If only it were that simple.
A last-minute provision inserted into the final 2026-27 California budget limits counties’ ability to collect certain development impact fees on state-funded affordable housing projects. Unfortunately, this poorly thought through action will harm, not help, the production of affordable housing because it will make it harder for counties to spearhead these projects.
That’s because the policy shifts costs away from developers and onto county taxpayers — creating new challenges for counties trying to build the very housing the state wants to encourage.
Beginning July 1, 2027, counties serving as the lead applicant on certain state-funded affordable housing projects will be required to waive specific non-utility development impact fees. If they choose not to, the state can simply reduce the grant award by an equal amount.
The result is a no-win choice for counties.
Development impact fees are not taxes or revenue generators. They are cost-recovery tools that pay for the infrastructure new developments require — roads, parks, flood control, libraries, fire protection, and other public facilities that make communities livable. Existing residents should not be expected to subsidize those costs when new development occurs.
But under the new law, counties will either have to absorb those infrastructure costs themselves or risk making affordable housing projects financially unworkable by reducing the state grant.
Even worse, the requirement applies only to cities and counties serving as lead applicants. It does not apply to school districts or special districts, which also collect development impact fees.
That creates a troubling incentive that — ironically — will work against the state’s own housing goals.
Rather than making affordable housing easier to build, the policy could discourage local governments from serving as lead applicants for future state-funded housing projects. Faced with the prospect of absorbing significant infrastructure costs, some counties may conclude they simply cannot afford to sponsor projects they would otherwise support.

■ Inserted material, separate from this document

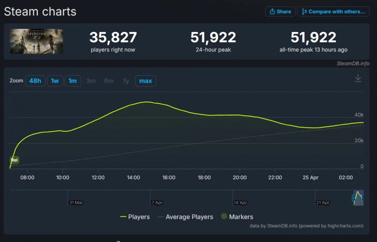Image resolution: width=377 pixels, height=242 pixels.
Task: Click the navigator left range handle
Action: tap(354, 198)
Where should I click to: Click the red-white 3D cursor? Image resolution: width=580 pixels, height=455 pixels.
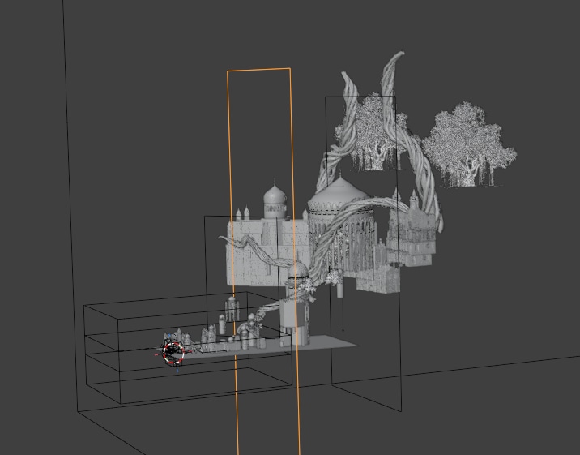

If the state’s objective is to reduce development costs for affordable housing, there is a better approach. The state could have preserved local infrastructure funding by backfilling these fees as part of its affordable housing investment. Instead, it chose to shift those costs to counties without providing any replacement funding.
This is a familiar challenge for counties. State policymakers often pursue well-intentioned solutions without fully accounting for how they will be implemented locally or who ultimately pays the bill. In this case, a policy intended to promote affordable housing could instead make it harder for counties to bring those projects forward while leaving local taxpayers to cover infrastructure costs that have traditionally been paid through development.
CSAC opposed this provision throughout the budget process and will continue working with the Administration and Legislature to address its impacts. In the meantime, counties that currently serve — or are considering serving — as lead applicants for state-funded affordable housing projects should carefully evaluate how this new requirement could affect future developments and their ability to provide the infrastructure those communities will need.